Dr. Stephen A. Treash, Associate Pastor under Pastor Allaby, accepted the senior pastorate in 1997, and served until 2024. Under Pastor Treash's leadership, the church expanded the number of services to reach out to those in the community who may not normally be drawn to a traditional church, particularly young adults. The church retains a traditional worship service, but also offers services of contemporary worship and a special "next generation" format service called "Sanctuary."

In the early 21st century, the church again found itself having outgrown its existing church facility. The church elders instituted the "Ministry Expansion Program," which sought a number of solutions to the problem. Additional services were again added, and the church was given the facilities of the Long Ridge Congregational Church in Stamford, Connecticut, where a temporary satellite campus was established in 2007. The expansion team formulated extensive plans to replace the current facility on the same site in Fairfield, which were denied upon submission by the town of Fairfield's Conservation Commission due to concerns over environmental impact.
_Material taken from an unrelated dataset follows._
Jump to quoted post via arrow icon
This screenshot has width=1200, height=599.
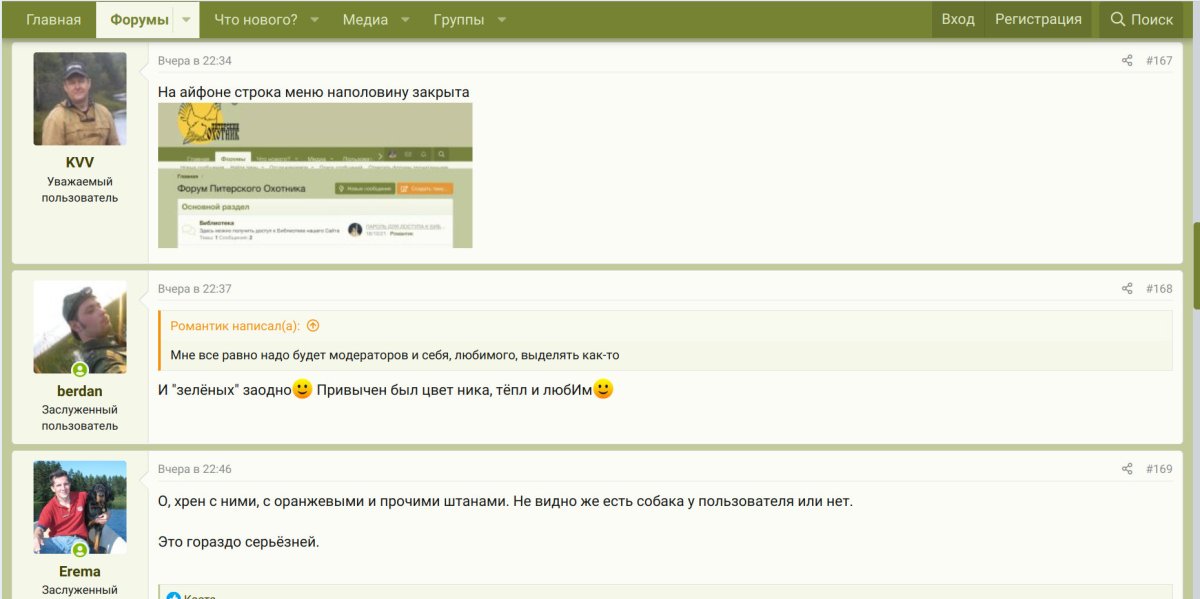click(x=313, y=326)
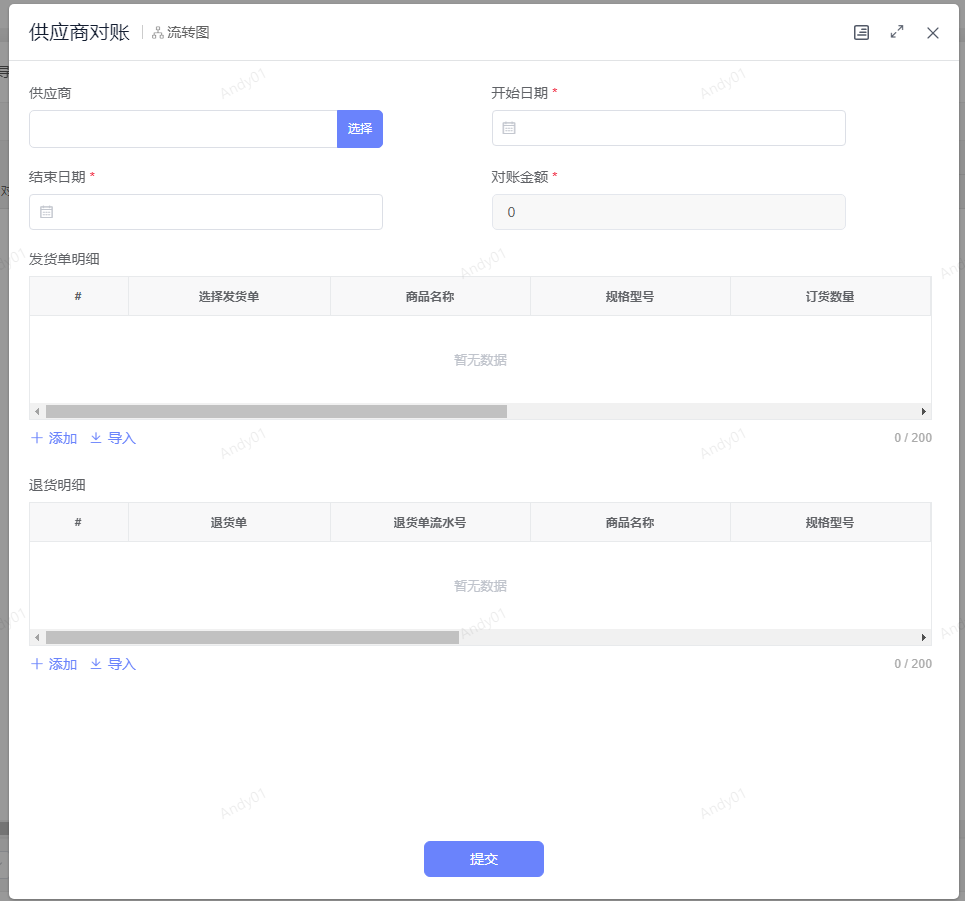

After the denial, new plans were drawn up with a reduced size building which would be situated exactly where the existing church is located in order to minimize environmental impact. The church received final approvals for these new plans in 2011 and broke ground in October 2012. After a 20-month construction period, the church dedicated its third building on June 15, 2014. After opening, the new facility became host to widely known Christian recording artists such as Lincoln Brewster, Jeremy Camp, Rend Collective, Kutless, Bethel Music, Stephen Curtis Chapman and Seattle-based pastor, Judah Smith. In 2016, the church's members voted to change the church's public name to, "Black Rock Church," deleting the word, "Congregational," to avoid any perceptions of association with other local Congregational churches. The full, historical name will be retained officially in the church's constitution and bylaws.

In 2024, Executive Pastor Josh Feay was nominated by the Elders Board to become the church's tenth Senior Pastor upon the announcement of Steve Treash's resignation after 40 years as Senior Pastor and Associate Pastor. Feay was elected by congregational vote in October, 2024 and installed in November of the same year.